## [DIRECTIONS]
Beginning at the line that contains "Where should I click to: Click" and ending at the last line of the entries, write out each line exactly; include nothing outside that span.
****
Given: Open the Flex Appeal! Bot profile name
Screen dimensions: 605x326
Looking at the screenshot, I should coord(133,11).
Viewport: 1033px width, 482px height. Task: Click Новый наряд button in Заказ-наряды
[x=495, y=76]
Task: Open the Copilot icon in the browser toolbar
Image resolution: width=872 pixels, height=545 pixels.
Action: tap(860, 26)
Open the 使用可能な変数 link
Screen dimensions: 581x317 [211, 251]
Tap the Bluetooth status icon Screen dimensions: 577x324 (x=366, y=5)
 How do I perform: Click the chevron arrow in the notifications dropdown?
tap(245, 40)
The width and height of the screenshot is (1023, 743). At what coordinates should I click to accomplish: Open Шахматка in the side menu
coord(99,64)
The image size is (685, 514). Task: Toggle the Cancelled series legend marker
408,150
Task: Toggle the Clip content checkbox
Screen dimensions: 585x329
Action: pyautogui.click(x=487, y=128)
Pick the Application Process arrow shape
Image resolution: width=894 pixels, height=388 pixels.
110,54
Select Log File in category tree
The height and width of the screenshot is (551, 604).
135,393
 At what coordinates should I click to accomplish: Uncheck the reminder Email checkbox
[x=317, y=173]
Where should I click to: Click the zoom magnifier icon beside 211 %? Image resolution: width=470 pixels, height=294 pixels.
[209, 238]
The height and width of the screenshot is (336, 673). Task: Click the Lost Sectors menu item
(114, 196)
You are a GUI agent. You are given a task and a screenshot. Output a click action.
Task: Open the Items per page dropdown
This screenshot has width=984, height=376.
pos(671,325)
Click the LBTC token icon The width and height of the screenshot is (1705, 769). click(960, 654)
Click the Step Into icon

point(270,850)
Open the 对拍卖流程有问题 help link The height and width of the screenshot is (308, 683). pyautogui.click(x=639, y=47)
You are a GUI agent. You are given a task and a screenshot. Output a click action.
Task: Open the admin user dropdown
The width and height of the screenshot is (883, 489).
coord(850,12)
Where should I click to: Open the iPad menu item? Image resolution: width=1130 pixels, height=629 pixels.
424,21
****
## [PROBLEM SOLUTION]
Where should I click to: Click the zoom magnifier icon beside 211 %? Image resolution: width=470 pixels, height=294 pixels.
[209, 238]
The height and width of the screenshot is (336, 673). Task: Click the Lost Sectors menu item
(114, 196)
You are a GUI agent. You are given a task and a screenshot. Output a click action.
Task: Open the Items per page dropdown
This screenshot has width=984, height=376.
pos(671,325)
Click the LBTC token icon The width and height of the screenshot is (1705, 769). click(960, 654)
Click the Step Into icon

point(270,850)
Open the 对拍卖流程有问题 help link The height and width of the screenshot is (308, 683). pyautogui.click(x=639, y=47)
You are a GUI agent. You are given a task and a screenshot. Output a click action.
Task: Open the admin user dropdown
The width and height of the screenshot is (883, 489).
coord(850,12)
Where should I click to: Open the iPad menu item? Image resolution: width=1130 pixels, height=629 pixels.
424,21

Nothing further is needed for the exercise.